### What is being asked
The line with "Task: Open Settings gear in the sidebar" through the last line of the entries: give these again exactly, and only these, without any pictures.

[Opening Material for the task section]

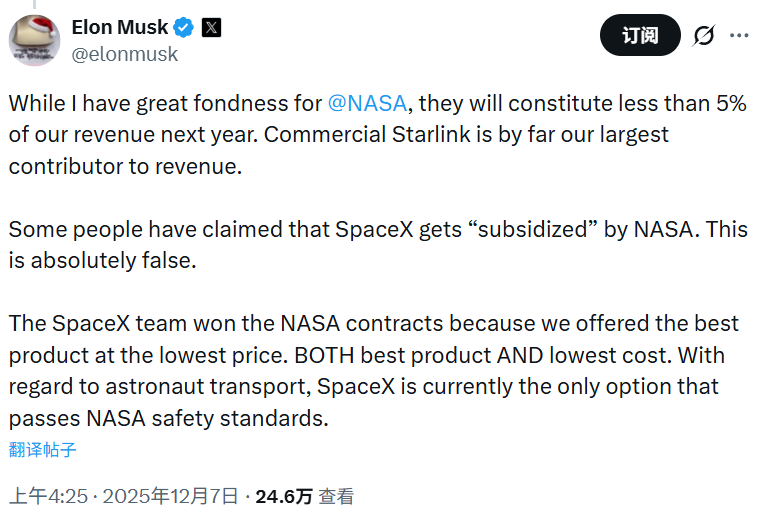Screen dimensions: 760x515
Task: Open Elon Musk's profile avatar
Action: (36, 41)
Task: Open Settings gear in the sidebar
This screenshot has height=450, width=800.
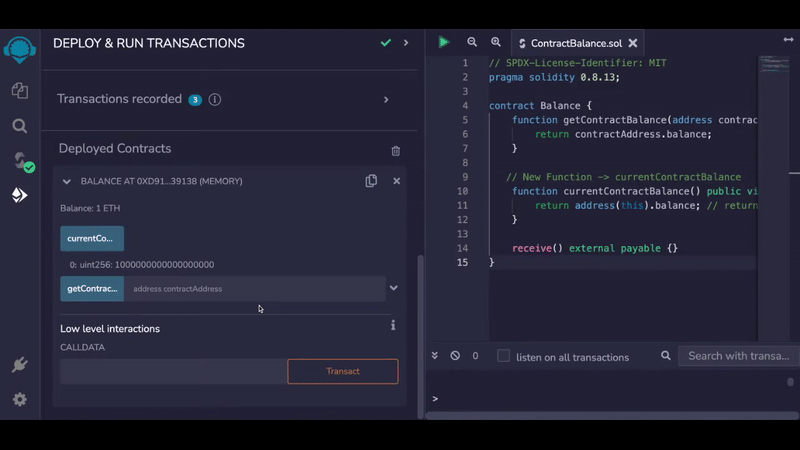Action: (x=19, y=399)
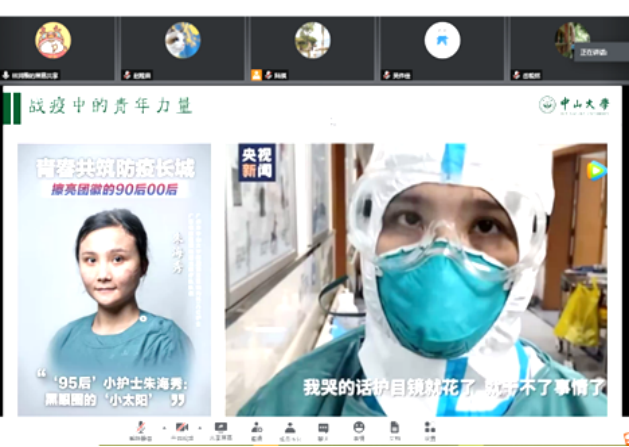
Task: Open the documents icon in toolbar
Action: pos(394,429)
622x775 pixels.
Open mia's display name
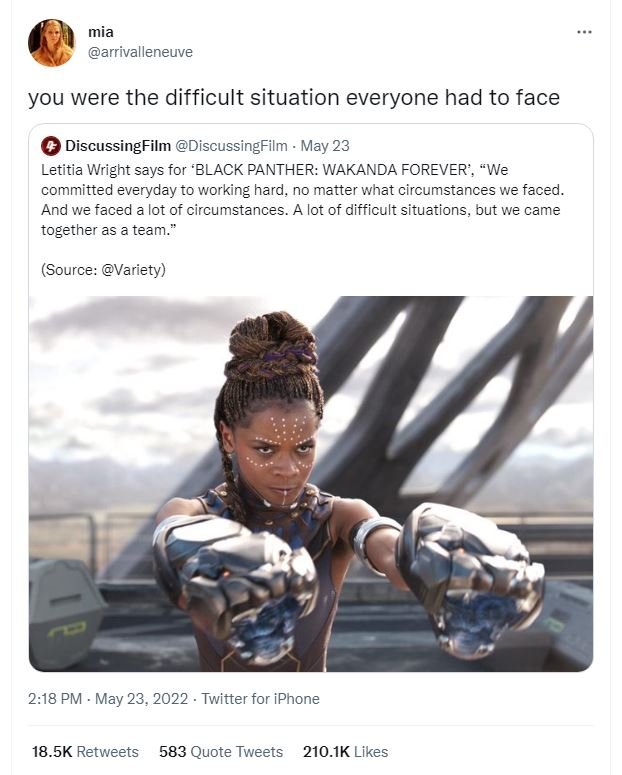101,32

[Closing Material for the task section]

### Written reply
Task: Open Settings gear in the sidebar
This screenshot has height=450, width=800.
Action: (x=19, y=399)
Task: Open the documents icon in toolbar
Action: pos(394,429)
622x775 pixels.
Open mia's display name
101,32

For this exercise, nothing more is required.